Public software companies trade on forward revenue multiples. Investors contrast the relative value of one business by comparing the enterprise value divided by forward revenue (sum of the next 12 months' revenue) of one business to another. Ten years ago, forward multiples remained in a tight band between 5-10x. Today, they span 2-60x+.
This novel dispersion provides us an opportunity to ask some interesting questions.
Let’s cover one today: does the market price efficiently? We know revenue growth rate correlates most with forward multiples. If we divide the forward multiple by the growth rate, we normalize it, which means we can compare them on a pineapples-to-pineapples basis
Here they are plotted. The FMG (forward-multiple-growth ratio) spans 0.06 to 0.86. A massive difference.
Let’s look at one of the top companies. Adobe’s FMG of 0.86 means the forward multiple is the fourth most expensive in terms of growth rate. Each point of revenue growth is 0.86 added to the multiple. Zoom is in the bottom third at 0.29, meaning its forward multiple is less costly than most.
The correlation between FMG and revenue growth is zero (-0.097). This means the most expensive companies aren’t the ones that are growing the fastest.
I correlated the top 7 metrics to the FMG score to see if there was another factor at play across the data set, but none were significant.

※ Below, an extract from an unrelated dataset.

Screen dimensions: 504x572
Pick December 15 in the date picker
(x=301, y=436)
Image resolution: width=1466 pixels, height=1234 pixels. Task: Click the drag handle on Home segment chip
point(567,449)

The market isn’t pricing modern software companies well if pricing them principally on forward multiple. The market has focused on forward multiples for the last 15 years. Net Dollar Retention rose in the last five or so. But we really ought to be considering the FMG ratio to understand relative valuations.
The price of a percentage point of revenue growth for one software company vs another should be relatively similar, but today, there’s a 10x span, which suggests inefficient pricing.